Tahun 2007, forum Bahstul Masail di Pesantren Zainul Hasan Genggong menghasilkan keputusan bahwa tak ada satupun nash
dalam al-Quran yang mendasari gagasan negara Islam. Negara Islam atau
khilafah Islamiyah merupakan persoalan ijtihadiyah. (KH. Abdurrahman
Wahid; 254). Isu perebutan masjid oleh kelompok tertentu di kalangaan
NU juga sudah kencang disuarakan setahun sebelumnya.
Namun perlu disadari, respon yang refresif apalagi mengunakan tangan
negara memberangus kelompok ini, kecuali sudah mengarah pada aksi-aksi
teror, agaknya justru akan membuat gerakan ini makin menguat.
Bagaimanapun gerakan ini lahir dari konteks situasi sosial-politik yang
mereka anggap tidak adil dan represif. Jose Casanova dala Public Religions in the Modern World (2004)
mencatat gejala mendesakan agama ke level negara justru dianggap
sebagai dampak dari proses sekularisasi baik dalam pengertiannya sebagai
proses “kemunduran agama” (religious decline) maupun “privatisasi” (privatization) yang jelas hendak meminggirkan agama dalam wacana publik. Sekularisasi itu lalu melahirkan fenomena gerakan “deprivatisasi”(deprivatization)
agama yang berkembang sejak awal tahun 1990-an di banyak negara
termasuk negara-negara berpenduduk mayoritas muslim. (Benyamin Fleming
Intan; 2006; 14 ).
Dalam konteks ini penting untuk melihat konteks lokal Indonesia
dimana kelompok berkembang. Betapapun gagasan yang diimpor itu selalu
akan mengalami dialog dan penyesuaian-penyesuaian. Inilah yang terjadi
dengan gerakan PKS yang tidak semata-mata saklek mengadopsi ideologi
Ikhawanul Muslimin.
Respon atas gerakan tersebut seyogyanya juga dilihat dalam konteks
“perang gagasan” yang dilakukan secara terbuka, dan pada saat yang sama
memperkuat basis jamaah di masing-masing pihak. Perlu ditegaskan pula di
sini, bahwa konsep negara Pancasila adalah hal final dan hasil kompromi
dari berbagai kepenti ngan, termasuk kepentingan kelompok islamis ini.

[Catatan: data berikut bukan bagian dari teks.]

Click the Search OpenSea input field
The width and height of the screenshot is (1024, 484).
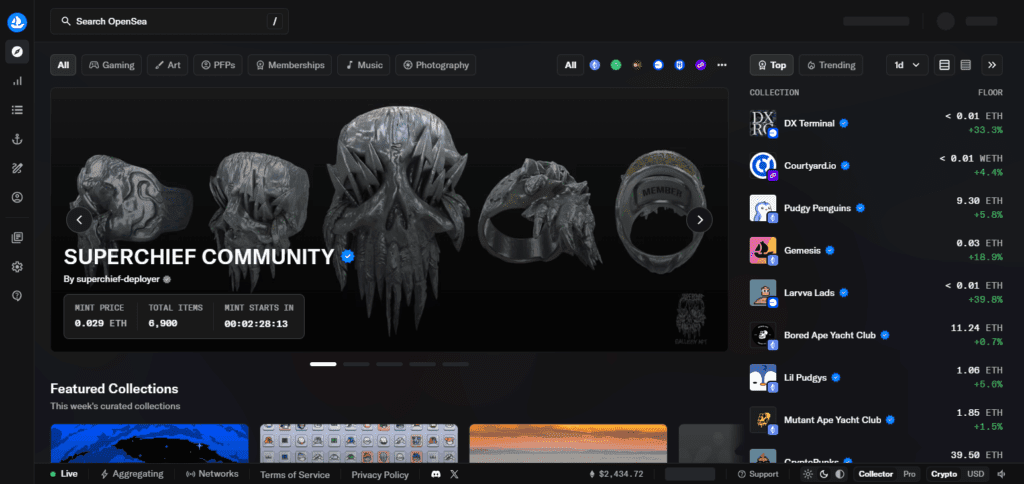pyautogui.click(x=169, y=22)

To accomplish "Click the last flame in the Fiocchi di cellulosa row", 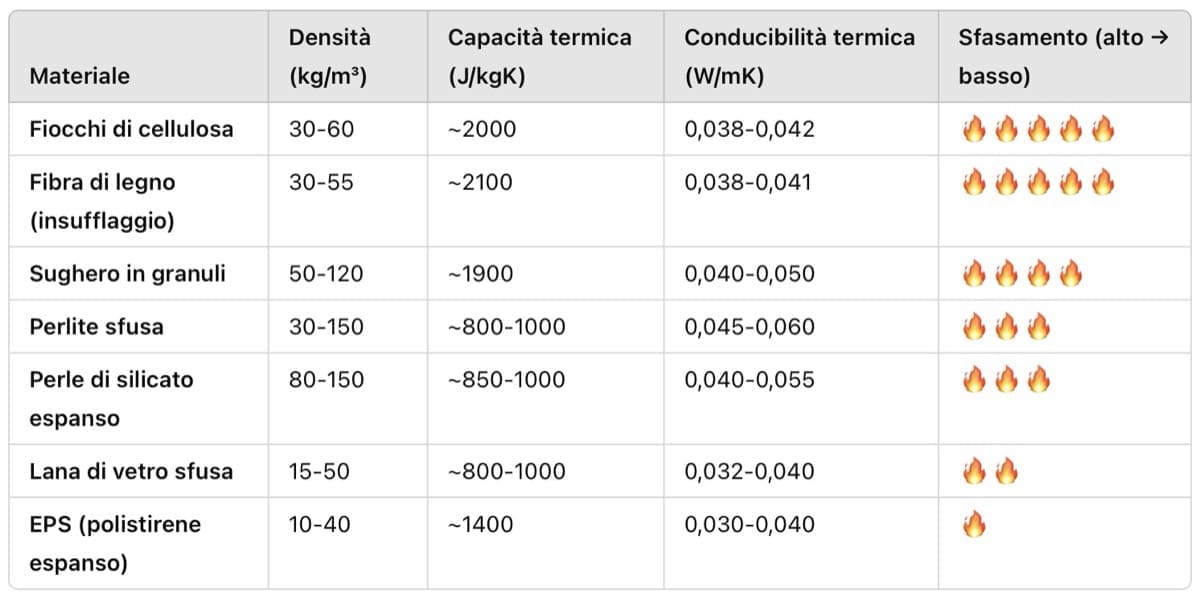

Sebagai gerakan kultural keagamaan konsep kebangsaan yang jelas yang
ditunjukan kalangan Nahdliyin terhadap Pancasila harus terus dialogkan.
Islam dalam pandangan Kalangan Nahdliyin bukanlah untuk menggantikan
negara, melainkan melangkapi. Menjadi muslim sekaligus menjadi warga
negara Indonesia. Sikap ini sudah ditunjukan jauh sebelum republik ini
berdiri. Melalui Muktamar NU ke-11 di Banjarmasin tahun 1936, kalangan
NU berpandangan jika Indonesia yang saat itu dikuasai negara Hindia
Belanda dinyatakan sebagai “negara Islam” yang sangat berbeda dengan apa
yang dibayangkan gerakan Islamis Indonesia dewasa ini yang hendak
menggantikan fondasi negara (Imam Ghazali Said; 2006).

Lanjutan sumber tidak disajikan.